- Origin: New Jersey, U.S.
- Genres: Heavy metal, horror punk
- Years active: 2002–2004 2008, 2009, 2014 (reunions)
- Labels: None
- Members: Michale Graves Carlos "Loki" Cofino J.V. Bastard Paul Lifeless

= Gotham Road =

American horror punk band

Gotham Road (or Gotham Rd.) is a horror punk/heavy metal band formed after the demise of the band Graves by Michale Graves, Carlos "Loki" Cofino, J.V. Bastard and Paul Lifeless.

== History ==

=== Formation ===
The band first formed under the assumed name of Graves and recorded a demo in 2002 which was essentially composed of re-recorded Graves songs with a heavier musical element. In 2003, the group went on to change its name to Gotham Road and recorded the Seasons of the Witch EP which contained five new songs as well as two reworked Graves songs.

Gotham Road went on the "Seasons of the Witch Tour" to support the EP in 2003. The following year they recorded a three-song demo and thus departed on their sixty city "Mourning Light Tour", during which the band was denied entry to Canada and had to cancel subsequent shows. The band had also booked a European tour which they had to cancel due to venues backing out according to Graves due to his outspoken "conservative punk" views.

▶ **WRITTEN EXERCISE 1**
Recast the records from their first line through the line that contains "Action: (309, 15)", inclusive, as a Markdown table with a Row column for the row number and a Line column for the line, skipping blank lines.

▶ **EXTRACTED INFORMATION**

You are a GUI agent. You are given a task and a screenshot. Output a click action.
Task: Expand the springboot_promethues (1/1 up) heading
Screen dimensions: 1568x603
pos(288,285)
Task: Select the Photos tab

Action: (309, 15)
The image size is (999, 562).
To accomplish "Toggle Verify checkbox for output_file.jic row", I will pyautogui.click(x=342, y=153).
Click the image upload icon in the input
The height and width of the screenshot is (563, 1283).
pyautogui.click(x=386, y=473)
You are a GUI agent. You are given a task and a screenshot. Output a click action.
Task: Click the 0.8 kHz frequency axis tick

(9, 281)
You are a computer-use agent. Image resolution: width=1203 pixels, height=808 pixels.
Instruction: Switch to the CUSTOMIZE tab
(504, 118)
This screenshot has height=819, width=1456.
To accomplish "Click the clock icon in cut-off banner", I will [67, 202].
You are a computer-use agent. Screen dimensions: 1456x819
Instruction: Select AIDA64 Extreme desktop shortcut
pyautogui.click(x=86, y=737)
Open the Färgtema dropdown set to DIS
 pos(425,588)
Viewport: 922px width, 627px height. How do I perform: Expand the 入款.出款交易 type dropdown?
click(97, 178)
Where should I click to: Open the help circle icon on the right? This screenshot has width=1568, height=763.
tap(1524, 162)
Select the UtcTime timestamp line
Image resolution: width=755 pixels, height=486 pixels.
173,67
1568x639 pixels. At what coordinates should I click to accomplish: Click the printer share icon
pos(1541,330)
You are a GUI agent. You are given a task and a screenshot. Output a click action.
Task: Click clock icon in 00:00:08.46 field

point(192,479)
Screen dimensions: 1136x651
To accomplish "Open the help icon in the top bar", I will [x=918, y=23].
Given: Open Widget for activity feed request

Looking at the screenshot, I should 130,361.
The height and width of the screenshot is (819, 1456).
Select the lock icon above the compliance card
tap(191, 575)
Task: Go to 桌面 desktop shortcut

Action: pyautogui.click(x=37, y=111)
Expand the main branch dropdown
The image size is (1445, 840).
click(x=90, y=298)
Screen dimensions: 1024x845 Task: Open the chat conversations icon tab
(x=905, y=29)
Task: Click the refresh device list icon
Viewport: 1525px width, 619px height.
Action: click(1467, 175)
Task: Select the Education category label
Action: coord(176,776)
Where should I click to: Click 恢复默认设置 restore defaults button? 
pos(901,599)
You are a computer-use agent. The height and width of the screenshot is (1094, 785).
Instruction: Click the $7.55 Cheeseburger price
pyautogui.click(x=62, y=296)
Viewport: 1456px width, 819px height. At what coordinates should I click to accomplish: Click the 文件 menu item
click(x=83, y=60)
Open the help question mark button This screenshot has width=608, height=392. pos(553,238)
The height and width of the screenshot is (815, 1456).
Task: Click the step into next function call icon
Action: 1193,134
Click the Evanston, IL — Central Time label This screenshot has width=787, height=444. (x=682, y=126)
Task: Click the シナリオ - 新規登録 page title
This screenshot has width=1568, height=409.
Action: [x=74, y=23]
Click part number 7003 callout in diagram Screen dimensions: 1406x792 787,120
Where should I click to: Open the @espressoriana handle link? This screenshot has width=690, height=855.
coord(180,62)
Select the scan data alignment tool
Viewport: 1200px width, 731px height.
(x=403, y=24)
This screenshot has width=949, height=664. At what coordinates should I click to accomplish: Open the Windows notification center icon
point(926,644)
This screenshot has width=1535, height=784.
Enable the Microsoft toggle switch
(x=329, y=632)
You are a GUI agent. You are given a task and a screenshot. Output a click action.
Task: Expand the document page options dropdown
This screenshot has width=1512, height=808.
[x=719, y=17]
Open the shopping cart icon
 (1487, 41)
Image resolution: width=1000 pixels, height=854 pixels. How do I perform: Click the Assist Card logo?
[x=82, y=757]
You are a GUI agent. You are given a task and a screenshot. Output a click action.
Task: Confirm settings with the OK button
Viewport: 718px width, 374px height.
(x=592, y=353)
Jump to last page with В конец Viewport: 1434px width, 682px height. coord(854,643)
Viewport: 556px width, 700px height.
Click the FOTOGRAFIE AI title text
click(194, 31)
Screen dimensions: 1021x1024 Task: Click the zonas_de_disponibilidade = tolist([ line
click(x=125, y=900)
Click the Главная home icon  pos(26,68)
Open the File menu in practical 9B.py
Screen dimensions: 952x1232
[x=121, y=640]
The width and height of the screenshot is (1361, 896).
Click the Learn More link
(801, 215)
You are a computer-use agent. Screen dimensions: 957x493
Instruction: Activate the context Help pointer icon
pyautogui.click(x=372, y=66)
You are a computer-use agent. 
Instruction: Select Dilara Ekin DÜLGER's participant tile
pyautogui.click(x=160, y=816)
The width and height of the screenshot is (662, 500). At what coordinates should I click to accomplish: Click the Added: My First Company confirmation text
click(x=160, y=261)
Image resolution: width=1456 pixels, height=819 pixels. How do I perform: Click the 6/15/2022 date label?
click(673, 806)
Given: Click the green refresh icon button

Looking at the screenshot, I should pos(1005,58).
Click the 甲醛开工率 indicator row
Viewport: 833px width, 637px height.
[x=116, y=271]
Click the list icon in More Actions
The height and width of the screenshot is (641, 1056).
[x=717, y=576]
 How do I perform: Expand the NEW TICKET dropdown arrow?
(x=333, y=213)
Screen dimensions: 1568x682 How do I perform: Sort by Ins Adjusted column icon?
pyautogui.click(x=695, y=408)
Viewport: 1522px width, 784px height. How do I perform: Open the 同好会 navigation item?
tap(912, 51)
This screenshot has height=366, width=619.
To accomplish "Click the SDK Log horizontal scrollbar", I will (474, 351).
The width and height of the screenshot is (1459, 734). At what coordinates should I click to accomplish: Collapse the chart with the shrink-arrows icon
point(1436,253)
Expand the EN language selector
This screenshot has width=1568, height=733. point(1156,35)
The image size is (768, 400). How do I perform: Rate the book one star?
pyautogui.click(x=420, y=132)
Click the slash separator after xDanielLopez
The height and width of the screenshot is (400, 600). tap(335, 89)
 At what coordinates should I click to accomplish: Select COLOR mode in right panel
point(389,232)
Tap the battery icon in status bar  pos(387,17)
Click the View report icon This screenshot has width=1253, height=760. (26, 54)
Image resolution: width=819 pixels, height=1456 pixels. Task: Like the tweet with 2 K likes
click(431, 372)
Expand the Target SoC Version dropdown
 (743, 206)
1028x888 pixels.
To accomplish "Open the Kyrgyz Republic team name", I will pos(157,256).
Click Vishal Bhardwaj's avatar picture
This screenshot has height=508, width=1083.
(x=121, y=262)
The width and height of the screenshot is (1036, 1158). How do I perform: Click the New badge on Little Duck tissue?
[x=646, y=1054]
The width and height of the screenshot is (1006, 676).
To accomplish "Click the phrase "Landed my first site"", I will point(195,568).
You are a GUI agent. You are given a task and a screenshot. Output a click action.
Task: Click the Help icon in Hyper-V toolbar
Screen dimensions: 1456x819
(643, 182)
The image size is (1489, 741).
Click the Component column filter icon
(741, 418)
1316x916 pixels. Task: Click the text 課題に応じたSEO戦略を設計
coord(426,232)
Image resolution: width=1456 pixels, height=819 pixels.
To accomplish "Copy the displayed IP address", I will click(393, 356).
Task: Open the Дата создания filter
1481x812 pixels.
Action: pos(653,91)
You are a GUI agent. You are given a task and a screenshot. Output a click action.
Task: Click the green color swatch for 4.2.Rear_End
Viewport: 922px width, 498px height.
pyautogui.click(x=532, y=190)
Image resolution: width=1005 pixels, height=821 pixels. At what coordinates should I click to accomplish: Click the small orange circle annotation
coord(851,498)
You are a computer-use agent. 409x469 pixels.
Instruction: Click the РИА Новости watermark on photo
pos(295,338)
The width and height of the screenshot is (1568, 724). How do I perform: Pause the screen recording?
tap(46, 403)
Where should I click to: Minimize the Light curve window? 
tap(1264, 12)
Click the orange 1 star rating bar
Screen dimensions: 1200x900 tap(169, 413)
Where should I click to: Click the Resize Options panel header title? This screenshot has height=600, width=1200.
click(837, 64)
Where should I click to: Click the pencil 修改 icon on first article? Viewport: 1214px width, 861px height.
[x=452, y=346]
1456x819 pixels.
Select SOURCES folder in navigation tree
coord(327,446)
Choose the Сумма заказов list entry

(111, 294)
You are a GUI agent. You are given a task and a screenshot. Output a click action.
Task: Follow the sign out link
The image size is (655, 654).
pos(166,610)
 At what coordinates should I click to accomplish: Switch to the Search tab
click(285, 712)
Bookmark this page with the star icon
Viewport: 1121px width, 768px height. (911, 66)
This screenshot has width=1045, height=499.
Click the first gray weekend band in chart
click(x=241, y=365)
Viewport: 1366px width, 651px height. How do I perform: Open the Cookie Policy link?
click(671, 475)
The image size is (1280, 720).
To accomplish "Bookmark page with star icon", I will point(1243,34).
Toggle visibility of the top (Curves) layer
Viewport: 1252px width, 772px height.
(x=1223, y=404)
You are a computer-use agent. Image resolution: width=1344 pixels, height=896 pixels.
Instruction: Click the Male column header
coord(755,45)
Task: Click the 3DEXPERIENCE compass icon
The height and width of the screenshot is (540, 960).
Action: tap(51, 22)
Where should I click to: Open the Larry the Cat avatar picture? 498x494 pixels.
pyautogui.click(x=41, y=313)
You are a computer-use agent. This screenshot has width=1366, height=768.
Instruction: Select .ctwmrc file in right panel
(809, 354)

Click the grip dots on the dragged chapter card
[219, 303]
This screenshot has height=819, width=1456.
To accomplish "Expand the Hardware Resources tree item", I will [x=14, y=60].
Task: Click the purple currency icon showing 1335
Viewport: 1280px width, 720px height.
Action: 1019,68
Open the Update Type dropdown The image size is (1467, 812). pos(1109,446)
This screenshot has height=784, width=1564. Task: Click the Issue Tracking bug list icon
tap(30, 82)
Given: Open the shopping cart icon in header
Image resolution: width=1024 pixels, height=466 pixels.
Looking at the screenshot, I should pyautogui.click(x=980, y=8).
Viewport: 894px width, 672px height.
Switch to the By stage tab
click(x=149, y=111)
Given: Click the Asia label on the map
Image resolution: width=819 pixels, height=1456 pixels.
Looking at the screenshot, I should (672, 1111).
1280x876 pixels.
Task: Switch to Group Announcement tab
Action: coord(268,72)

▶ **WRITTEN EXERCISE 2**
Reproduce the band article between "- Origin: New" and "and Paul Lifeless.", inclusive, renaming "Gotham Road" to "Gotham Avenue" wherever it appears.

▶ **COMPLETE ANSWER 1**
| Row | Line |
|---|---|
| 1 | You are a GUI agent. You are given a task and a screenshot. Output a click action. |
| 2 | Task: Expand the springboot_promethues (1/1 up) heading |
| 3 | Screen dimensions: 1568x603 |
| 4 | pos(288,285) |
| 5 | Task: Select the Photos tab |
| 6 | Action: (309, 15) |

▶ **COMPLETE ANSWER 2**
- Origin: New Jersey, U.S.
- Genres: Heavy metal, horror punk
- Years active: 2002–2004 2008, 2009, 2014 (reunions)
- Labels: None
- Members: Michale Graves Carlos "Loki" Cofino J.V. Bastard Paul Lifeless

= Gotham Avenue =

American horror punk band

Gotham Avenue (or Gotham Rd.) is a horror punk/heavy metal band formed after the demise of the band Graves by Michale Graves, Carlos "Loki" Cofino, J.V. Bastard and Paul Lifeless.